Corona crisis holding down German machine tool industry orders
Orders received by the German machine tool industry in the second quarter of 2020 were 46 per cent down on the same period last year. In the process orders from Germany fell by 36 per cent. 51 per cent fewer orders were received from abroad. In the first half of 2020, the level of orders fell by 35 per cent. Domestic orders were 28 per cent lower than in the previous year. The level of orders from abroad was reduced by 39 per cent.
“The second quarter figures clearly show the impact of the corona lockdown,” said Dr. Wilfried Schäfer, Executive Director of the VDW (Verein Deutscher Werkzeugmaschinenfabriken – German Machine Tool Builders’ Association), Frankfurt am Main, commenting on the results. Many customer sectors, especially the aviation and automotive industries, are experiencing sharp declines in sales. Short time work, temporary production shutdowns and liquidity shortfalls are the consequences. Global investment activity nearly came to a virtual standstill during the hard lockdown phase. It is encouraging to note, however, that the downturn in the level of orders received now appears to have bottomed out. In June, there was a noticeable increase compared with the two previous months.

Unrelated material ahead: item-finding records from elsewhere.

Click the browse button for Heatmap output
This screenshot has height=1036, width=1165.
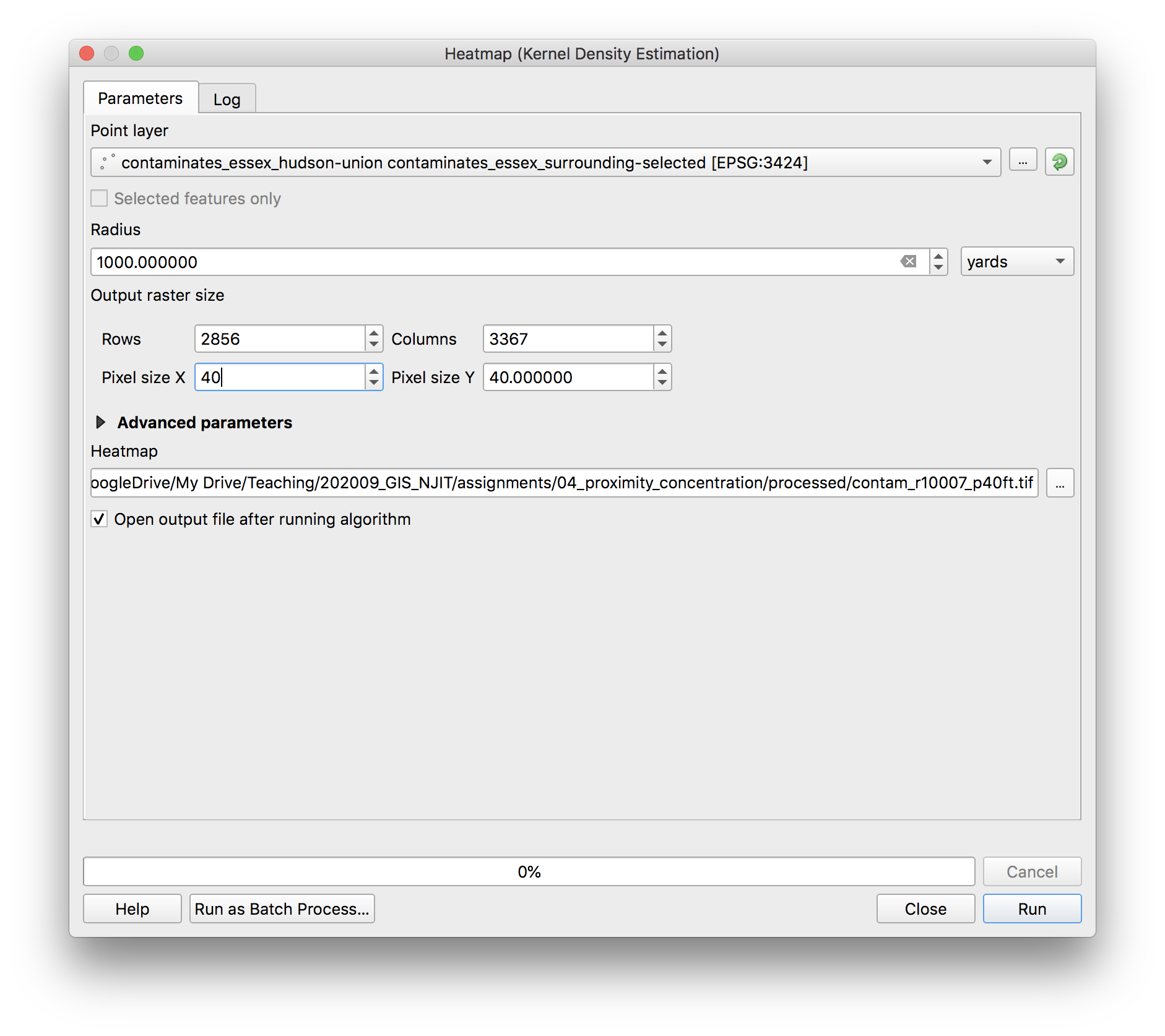[x=1060, y=483]
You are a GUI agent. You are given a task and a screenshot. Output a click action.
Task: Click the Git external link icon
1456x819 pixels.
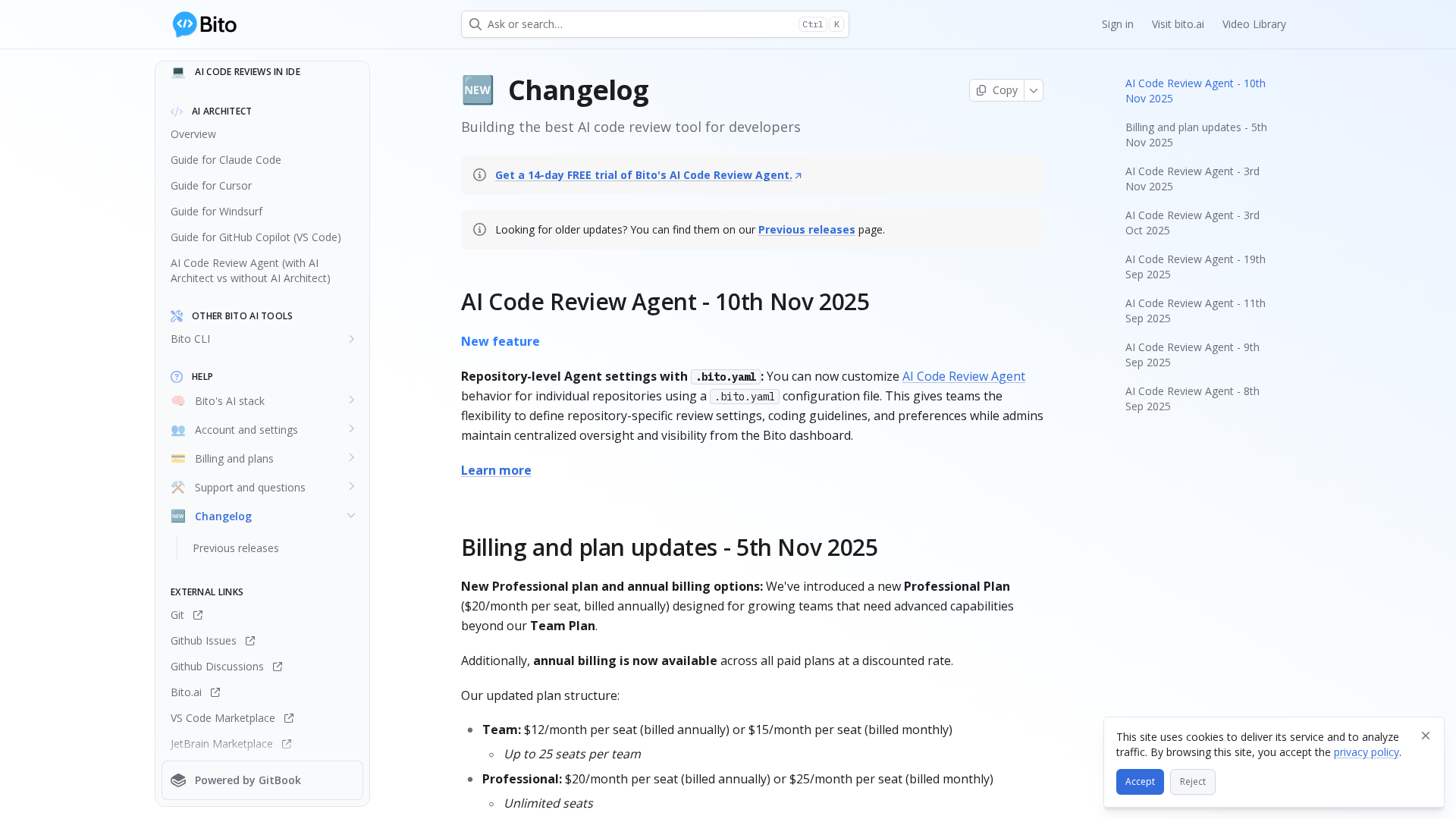(x=198, y=615)
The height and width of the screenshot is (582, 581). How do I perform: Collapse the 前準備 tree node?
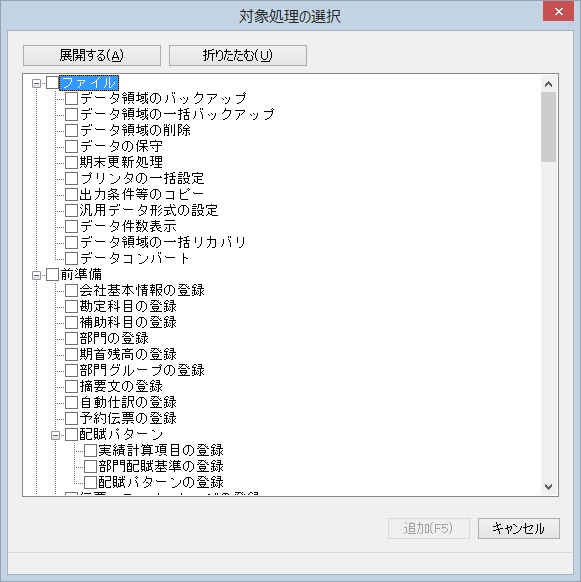(36, 275)
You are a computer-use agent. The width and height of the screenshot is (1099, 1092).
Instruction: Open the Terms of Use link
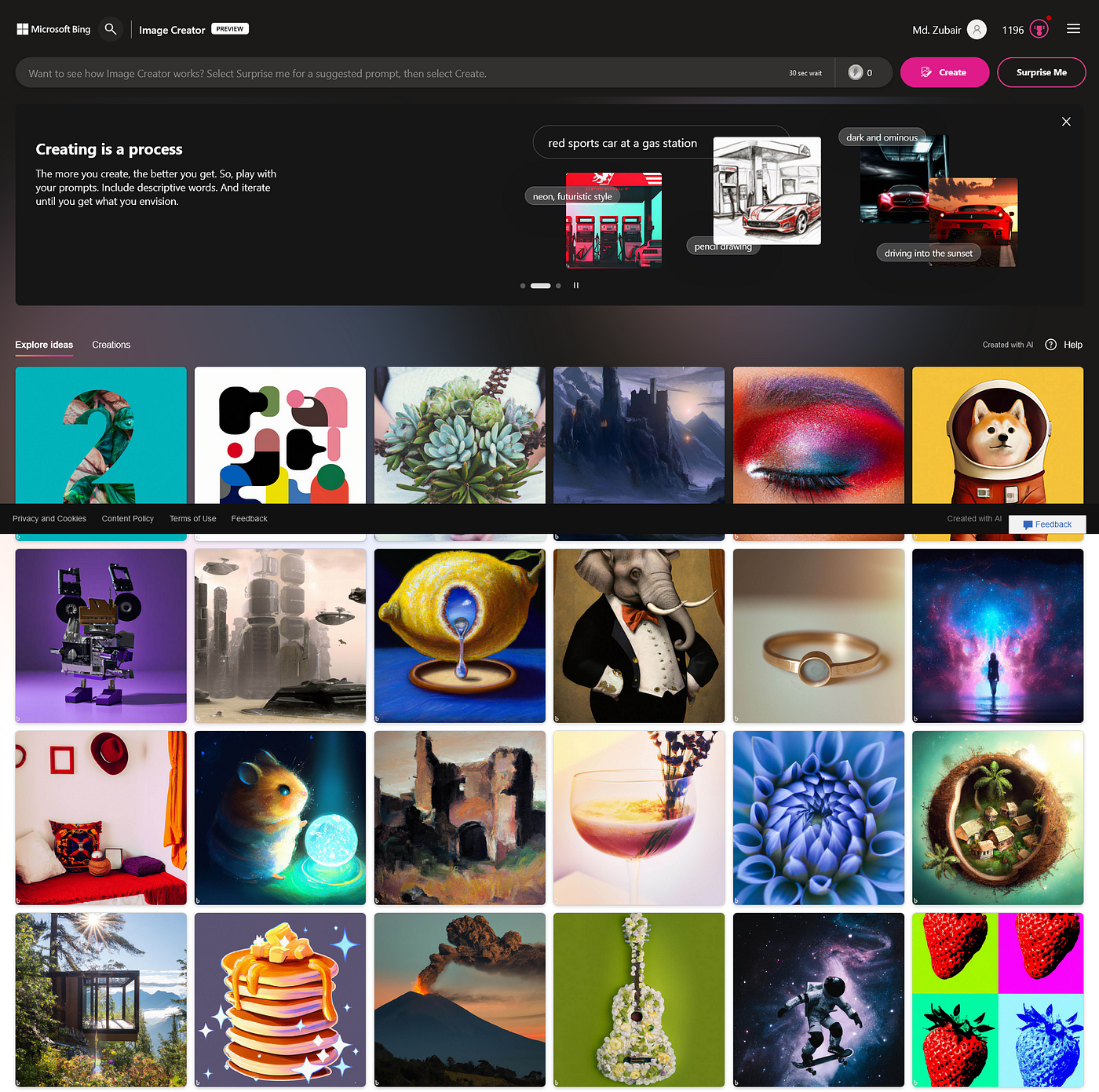192,518
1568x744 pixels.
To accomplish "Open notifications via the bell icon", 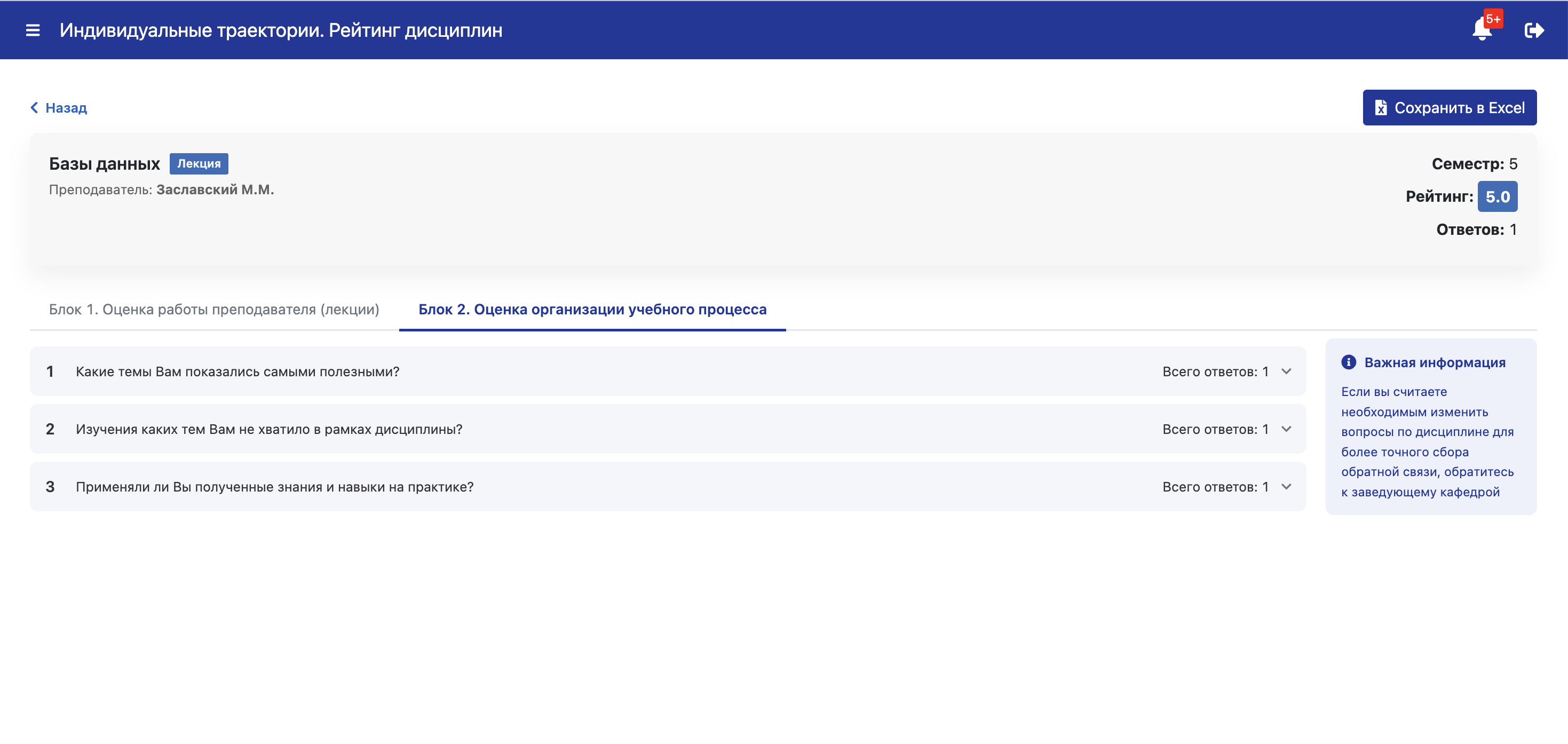I will [x=1482, y=29].
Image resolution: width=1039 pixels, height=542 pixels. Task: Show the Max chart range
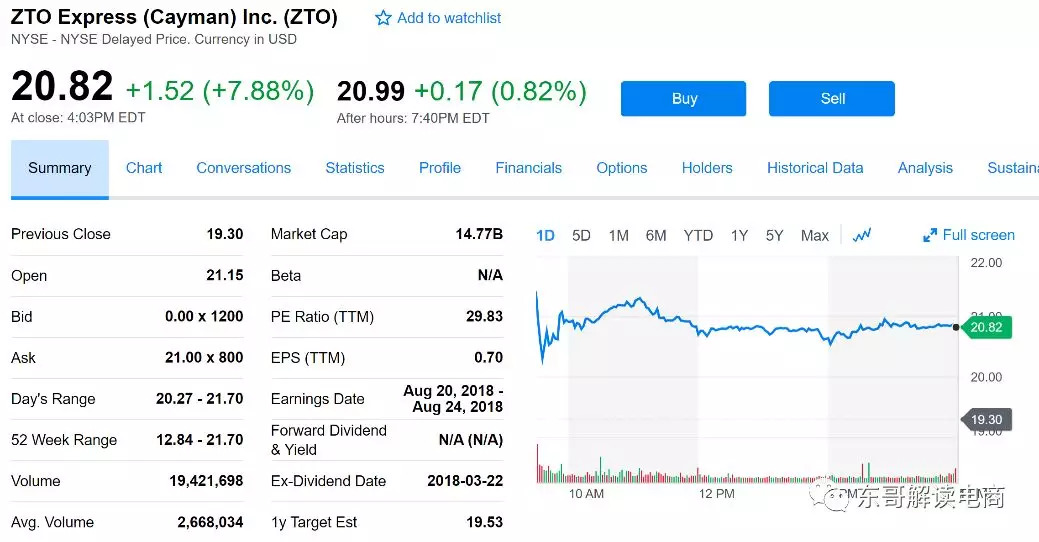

The two leading indicators – the PMI (Purchase Managers Index) and Ifo business climate index – are also providing more positive signals. In July, for the first time since the crisis began, the global PMI came very close to reaching the 50-point mark, which represents growth. The increase came as somewhat of a surprise and was broad-based, covering China, the US and the eurozone, including Germany, France and Italy. According to Ifo, the capital goods industry in Germany has raised its expectations. Retail sales are recovering, with industrial production and exports increasing again in June. This could herald the hoped-for recovery in the second half of the year, said Schäfer.
However, experience shows that it will take longer for this to filter through to the machine tool industry, which is a late-cycle capital goods sector. Accordingly, the industry’s expectations for the coming six months remain subdued. The latest sales figures support this view. Sales in the first half of the year were 26 per cent down on the previous year.
Companies that are driven by digitalisation and 5G expansion and are working for the medical technology and electronics sectors, and for parts of the mechanical engineering sector, are in a slightly stronger position. “However, in all areas there are still great risks attached to a second wave of infection. This makes it is very difficult to state with any accuracy when international investment activity will stabilise,” says Schäfer. The companies are doing all they can to get through the crisis, pushing ahead with development and trying to hold on to their core workforce by furloughing them. The number of employees in May of this year was 3.7 per cent down on the previous year.